In that case the donor executed an antenuptial deed of trust reserving to herself the income for life and a special power of appointment. By her will she bequeathed all her property, including the property subject to the power to her executors in trust to pay the income, among others, to her son Robert during his life, and upon his death to pay over the principal in equal shares to his then living children. The court held that the limitation over to the children of Robert was void for remoteness because it might vest beyond the rule of perpetuities, and that a limitation over which violated the rule would be considered as stricken out, leaving the prior disposition to operate as if the limitation over had never been made. It is our opinion that this case is controlling, and that the principle laid down by the *498Supreme Court of Massachusetts sustains the position of the respondent. Accord: Quilliam v. Union Trust Co. of Indianapolis, 142 N. E. 214.

The second contention advanced by petitioner is that in any event the decedent did not specifically appoint the income from the trust to her children, but rather gave it to trustees to hold in trust for her children. It would seem unnecessary to answer this contention in view of our holding that the power as exercised would stand except as to the limitations over. However, we call attention to the fact that decedent appointed whatever property she had in trust to paj' the income to her children during their lives. While the trust created by Child continued in existence, the only thing that decedent could appoint was her portion of the income therefrom. The appointment as made, carried with it the income, and at the termination of the trust, the principal. It is our opinion that decedent exercised the power within the meaning of section 402 (e) of the Revenue Act of 1921, and that the present worth of such equitable estates should be included in decedent’s gross estate.

The third contention of the petitioner is that the decisions of the probate court and the action of the Massachusetts taxing authorities amount to a judicial determination that the decedent failed to exercise the power. We are unable to agree with this contention, for the reason that the petitions filed prayed for instructions as to the disposition which the trustees of the Child trust fund should make of income in their possession. The question of the validity of the exercise of the power of appointment was not considered by the court as an issue in those proceedings. True, the court directed the trustees to pay the income from the trust directly to the children of the decedent instead of paying such income to the trustees under the testamentary trust created by decedent. But it appears that the reason for this action was to avoid circuity of payments and to avoid the payment of additional commissions to other trustees, since the income in any event belonged to decedent’s children.
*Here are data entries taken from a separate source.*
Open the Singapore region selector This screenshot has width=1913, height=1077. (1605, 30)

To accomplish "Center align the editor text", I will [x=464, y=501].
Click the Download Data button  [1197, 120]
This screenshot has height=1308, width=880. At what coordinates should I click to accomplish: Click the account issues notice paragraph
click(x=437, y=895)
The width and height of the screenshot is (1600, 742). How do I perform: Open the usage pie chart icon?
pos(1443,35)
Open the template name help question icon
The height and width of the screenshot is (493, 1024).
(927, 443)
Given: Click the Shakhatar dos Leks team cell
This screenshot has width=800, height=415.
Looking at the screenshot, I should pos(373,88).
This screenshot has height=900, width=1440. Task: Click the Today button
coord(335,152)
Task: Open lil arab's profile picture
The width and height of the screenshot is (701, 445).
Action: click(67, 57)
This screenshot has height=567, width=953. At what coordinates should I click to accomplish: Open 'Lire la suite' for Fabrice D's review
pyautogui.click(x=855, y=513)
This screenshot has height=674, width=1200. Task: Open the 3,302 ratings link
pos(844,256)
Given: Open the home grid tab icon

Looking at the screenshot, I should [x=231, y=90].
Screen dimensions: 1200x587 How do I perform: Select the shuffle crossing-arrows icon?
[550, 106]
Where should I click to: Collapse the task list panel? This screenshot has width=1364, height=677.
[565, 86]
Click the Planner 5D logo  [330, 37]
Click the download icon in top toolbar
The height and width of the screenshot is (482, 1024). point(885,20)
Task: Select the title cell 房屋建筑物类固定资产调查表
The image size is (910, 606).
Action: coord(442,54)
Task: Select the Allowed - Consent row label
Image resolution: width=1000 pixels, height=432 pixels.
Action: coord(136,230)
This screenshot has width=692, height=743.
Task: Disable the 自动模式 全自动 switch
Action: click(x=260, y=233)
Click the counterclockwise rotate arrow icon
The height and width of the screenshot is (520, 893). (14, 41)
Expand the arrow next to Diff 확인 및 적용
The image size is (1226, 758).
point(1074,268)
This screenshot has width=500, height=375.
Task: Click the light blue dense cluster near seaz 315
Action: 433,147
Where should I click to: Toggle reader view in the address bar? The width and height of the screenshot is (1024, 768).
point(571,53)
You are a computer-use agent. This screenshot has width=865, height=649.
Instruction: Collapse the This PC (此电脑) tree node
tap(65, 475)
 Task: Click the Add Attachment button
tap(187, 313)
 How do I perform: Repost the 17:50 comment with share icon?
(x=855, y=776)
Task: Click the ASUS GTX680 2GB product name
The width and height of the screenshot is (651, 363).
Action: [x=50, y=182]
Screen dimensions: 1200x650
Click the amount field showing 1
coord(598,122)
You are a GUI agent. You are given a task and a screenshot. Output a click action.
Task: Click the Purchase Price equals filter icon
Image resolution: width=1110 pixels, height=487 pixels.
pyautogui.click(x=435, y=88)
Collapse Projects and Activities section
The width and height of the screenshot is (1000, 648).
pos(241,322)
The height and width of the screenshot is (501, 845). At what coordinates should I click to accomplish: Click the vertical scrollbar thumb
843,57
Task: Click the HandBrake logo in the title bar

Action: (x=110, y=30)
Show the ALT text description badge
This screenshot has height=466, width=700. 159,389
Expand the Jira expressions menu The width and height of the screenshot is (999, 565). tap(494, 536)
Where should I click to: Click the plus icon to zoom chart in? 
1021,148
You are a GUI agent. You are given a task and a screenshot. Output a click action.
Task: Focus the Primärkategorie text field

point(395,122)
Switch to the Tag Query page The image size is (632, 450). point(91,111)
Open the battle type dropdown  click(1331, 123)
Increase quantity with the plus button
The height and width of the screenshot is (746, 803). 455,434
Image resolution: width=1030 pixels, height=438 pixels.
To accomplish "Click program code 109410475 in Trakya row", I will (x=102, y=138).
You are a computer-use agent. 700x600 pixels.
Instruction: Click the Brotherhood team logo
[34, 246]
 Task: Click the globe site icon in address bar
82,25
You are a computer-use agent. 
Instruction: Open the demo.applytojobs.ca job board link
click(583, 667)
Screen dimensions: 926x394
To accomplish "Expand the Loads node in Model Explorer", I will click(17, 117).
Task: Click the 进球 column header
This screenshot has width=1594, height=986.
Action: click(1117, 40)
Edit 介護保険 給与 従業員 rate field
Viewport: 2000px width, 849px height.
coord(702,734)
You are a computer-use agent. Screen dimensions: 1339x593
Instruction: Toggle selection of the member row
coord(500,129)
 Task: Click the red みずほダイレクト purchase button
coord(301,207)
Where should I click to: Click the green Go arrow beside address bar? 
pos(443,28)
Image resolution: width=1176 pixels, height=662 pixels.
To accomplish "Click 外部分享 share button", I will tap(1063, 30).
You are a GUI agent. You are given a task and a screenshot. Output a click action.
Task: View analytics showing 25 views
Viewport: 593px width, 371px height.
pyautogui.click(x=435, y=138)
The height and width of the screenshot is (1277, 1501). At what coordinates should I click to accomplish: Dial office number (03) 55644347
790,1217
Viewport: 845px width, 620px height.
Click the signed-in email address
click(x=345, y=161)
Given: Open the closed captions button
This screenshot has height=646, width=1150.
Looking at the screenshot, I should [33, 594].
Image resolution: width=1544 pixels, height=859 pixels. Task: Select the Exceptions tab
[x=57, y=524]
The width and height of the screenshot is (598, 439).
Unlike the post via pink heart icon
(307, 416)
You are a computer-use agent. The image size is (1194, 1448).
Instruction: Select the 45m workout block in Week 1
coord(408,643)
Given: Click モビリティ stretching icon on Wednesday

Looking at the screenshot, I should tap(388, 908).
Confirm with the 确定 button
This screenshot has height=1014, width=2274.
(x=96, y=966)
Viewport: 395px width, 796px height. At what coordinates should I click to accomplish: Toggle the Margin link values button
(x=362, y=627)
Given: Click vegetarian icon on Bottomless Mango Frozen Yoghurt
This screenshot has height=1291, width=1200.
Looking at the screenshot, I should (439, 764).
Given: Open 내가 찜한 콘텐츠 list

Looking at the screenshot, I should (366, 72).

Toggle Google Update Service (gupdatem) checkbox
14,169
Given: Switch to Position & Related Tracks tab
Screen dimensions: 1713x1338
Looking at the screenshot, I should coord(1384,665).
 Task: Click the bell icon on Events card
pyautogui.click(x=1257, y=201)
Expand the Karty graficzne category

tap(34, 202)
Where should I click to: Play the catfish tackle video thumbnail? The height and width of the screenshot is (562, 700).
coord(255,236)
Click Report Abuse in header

The probate court expressly refused to pass on any question as to payment of income from the trust after the joint lives of decedent’s children, or on any question as to distribution of principal upon termination of the trust.

The actions of the Massachusetts taxing authorities are purely administrative and not judicial, so that any determination which they made would have no effect on our opinion, except as it might be persuasive.

It is our opinion that the law and legal principles sustain the determination of the respondent, and we so hold.

Reviewed by the Board.

Judgment will Toe entered for the respondent.